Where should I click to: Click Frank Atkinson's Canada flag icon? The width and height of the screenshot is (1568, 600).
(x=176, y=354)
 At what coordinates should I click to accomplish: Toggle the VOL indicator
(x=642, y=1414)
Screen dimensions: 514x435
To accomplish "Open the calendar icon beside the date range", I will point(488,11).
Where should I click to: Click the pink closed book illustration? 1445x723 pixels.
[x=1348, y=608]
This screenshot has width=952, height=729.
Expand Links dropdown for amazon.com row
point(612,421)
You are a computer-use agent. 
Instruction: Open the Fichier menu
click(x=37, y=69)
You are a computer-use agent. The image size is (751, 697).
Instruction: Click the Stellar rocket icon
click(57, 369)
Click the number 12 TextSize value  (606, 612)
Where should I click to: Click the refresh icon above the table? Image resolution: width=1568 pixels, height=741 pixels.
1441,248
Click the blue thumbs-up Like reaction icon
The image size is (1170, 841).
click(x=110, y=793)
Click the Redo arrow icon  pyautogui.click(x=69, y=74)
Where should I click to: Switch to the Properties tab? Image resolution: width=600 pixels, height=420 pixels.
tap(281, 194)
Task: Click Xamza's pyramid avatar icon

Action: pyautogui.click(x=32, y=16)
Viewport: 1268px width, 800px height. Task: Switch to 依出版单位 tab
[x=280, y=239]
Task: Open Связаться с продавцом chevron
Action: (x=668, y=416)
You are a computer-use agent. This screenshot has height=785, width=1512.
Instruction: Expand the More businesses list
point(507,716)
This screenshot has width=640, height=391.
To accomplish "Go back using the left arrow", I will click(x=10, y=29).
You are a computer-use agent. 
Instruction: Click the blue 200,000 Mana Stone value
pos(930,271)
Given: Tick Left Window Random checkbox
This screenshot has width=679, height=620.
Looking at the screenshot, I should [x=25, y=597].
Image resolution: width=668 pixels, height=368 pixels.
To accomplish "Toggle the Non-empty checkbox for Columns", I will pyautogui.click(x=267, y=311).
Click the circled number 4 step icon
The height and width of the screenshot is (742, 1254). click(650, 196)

• _EXERCISE DESCRIPTION_: The required output is the entries from their opening line through the line holding "This screenshot has width=952, height=729.", repeated exactly, with both end lines kept.

• _WRITTEN SOLUTION_:
Where should I click to: Click Frank Atkinson's Canada flag icon? The width and height of the screenshot is (1568, 600).
(x=176, y=354)
 At what coordinates should I click to accomplish: Toggle the VOL indicator
(x=642, y=1414)
Screen dimensions: 514x435
To accomplish "Open the calendar icon beside the date range", I will point(488,11).
Where should I click to: Click the pink closed book illustration? 1445x723 pixels.
[x=1348, y=608]
This screenshot has width=952, height=729.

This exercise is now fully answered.